> _SUPPLIED MATERIAL_:
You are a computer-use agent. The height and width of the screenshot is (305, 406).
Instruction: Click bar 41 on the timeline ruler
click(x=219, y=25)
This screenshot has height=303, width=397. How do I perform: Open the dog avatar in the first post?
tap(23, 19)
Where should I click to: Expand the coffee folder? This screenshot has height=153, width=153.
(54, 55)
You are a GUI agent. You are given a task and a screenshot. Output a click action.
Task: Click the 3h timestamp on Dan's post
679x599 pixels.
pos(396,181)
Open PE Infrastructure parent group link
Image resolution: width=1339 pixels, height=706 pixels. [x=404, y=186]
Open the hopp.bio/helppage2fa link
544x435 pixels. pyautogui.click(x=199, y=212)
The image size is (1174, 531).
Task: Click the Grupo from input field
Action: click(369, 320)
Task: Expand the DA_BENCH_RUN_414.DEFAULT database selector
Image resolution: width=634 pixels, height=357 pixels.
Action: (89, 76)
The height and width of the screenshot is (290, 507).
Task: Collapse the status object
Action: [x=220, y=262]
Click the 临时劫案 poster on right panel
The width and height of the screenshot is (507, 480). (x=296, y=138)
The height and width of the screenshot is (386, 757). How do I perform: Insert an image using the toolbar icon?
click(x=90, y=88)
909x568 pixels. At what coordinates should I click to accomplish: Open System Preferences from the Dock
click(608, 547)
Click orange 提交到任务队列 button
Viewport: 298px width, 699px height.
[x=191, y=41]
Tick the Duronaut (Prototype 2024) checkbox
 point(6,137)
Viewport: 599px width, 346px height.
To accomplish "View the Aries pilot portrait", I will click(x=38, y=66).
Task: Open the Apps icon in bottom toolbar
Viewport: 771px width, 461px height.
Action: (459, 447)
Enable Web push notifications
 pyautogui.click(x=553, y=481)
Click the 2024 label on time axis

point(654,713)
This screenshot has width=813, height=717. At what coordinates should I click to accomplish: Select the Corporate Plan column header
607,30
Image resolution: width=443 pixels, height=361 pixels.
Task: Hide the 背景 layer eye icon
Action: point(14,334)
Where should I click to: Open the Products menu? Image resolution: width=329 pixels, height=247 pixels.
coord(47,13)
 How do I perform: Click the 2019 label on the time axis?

> _WHAT THE EXERCISE ASKS_:
Return every entry verbatim.

> _RESPONSE AREA_:
You are a computer-use agent. The height and width of the screenshot is (305, 406).
Instruction: Click bar 41 on the timeline ruler
click(x=219, y=25)
This screenshot has height=303, width=397. How do I perform: Open the dog avatar in the first post?
tap(23, 19)
Where should I click to: Expand the coffee folder? This screenshot has height=153, width=153.
(54, 55)
You are a GUI agent. You are given a task and a screenshot. Output a click action.
Task: Click the 3h timestamp on Dan's post
679x599 pixels.
pos(396,181)
Open PE Infrastructure parent group link
Image resolution: width=1339 pixels, height=706 pixels. [x=404, y=186]
Open the hopp.bio/helppage2fa link
544x435 pixels. pyautogui.click(x=199, y=212)
The image size is (1174, 531).
Task: Click the Grupo from input field
Action: click(369, 320)
Task: Expand the DA_BENCH_RUN_414.DEFAULT database selector
Image resolution: width=634 pixels, height=357 pixels.
Action: (89, 76)
The height and width of the screenshot is (290, 507).
Task: Collapse the status object
Action: [x=220, y=262]
Click the 临时劫案 poster on right panel
The width and height of the screenshot is (507, 480). (x=296, y=138)
The height and width of the screenshot is (386, 757). How do I perform: Insert an image using the toolbar icon?
click(x=90, y=88)
909x568 pixels. At what coordinates should I click to accomplish: Open System Preferences from the Dock
click(608, 547)
Click orange 提交到任务队列 button
Viewport: 298px width, 699px height.
[x=191, y=41]
Tick the Duronaut (Prototype 2024) checkbox
 point(6,137)
Viewport: 599px width, 346px height.
To accomplish "View the Aries pilot portrait", I will click(x=38, y=66).
Task: Open the Apps icon in bottom toolbar
Viewport: 771px width, 461px height.
Action: (459, 447)
Enable Web push notifications
 pyautogui.click(x=553, y=481)
Click the 2024 label on time axis

point(654,713)
This screenshot has width=813, height=717. At what coordinates should I click to accomplish: Select the Corporate Plan column header
607,30
Image resolution: width=443 pixels, height=361 pixels.
Task: Hide the 背景 layer eye icon
Action: point(14,334)
Where should I click to: Open the Products menu? Image resolution: width=329 pixels, height=247 pixels.
coord(47,13)
 How do I perform: Click the 2019 label on the time axis?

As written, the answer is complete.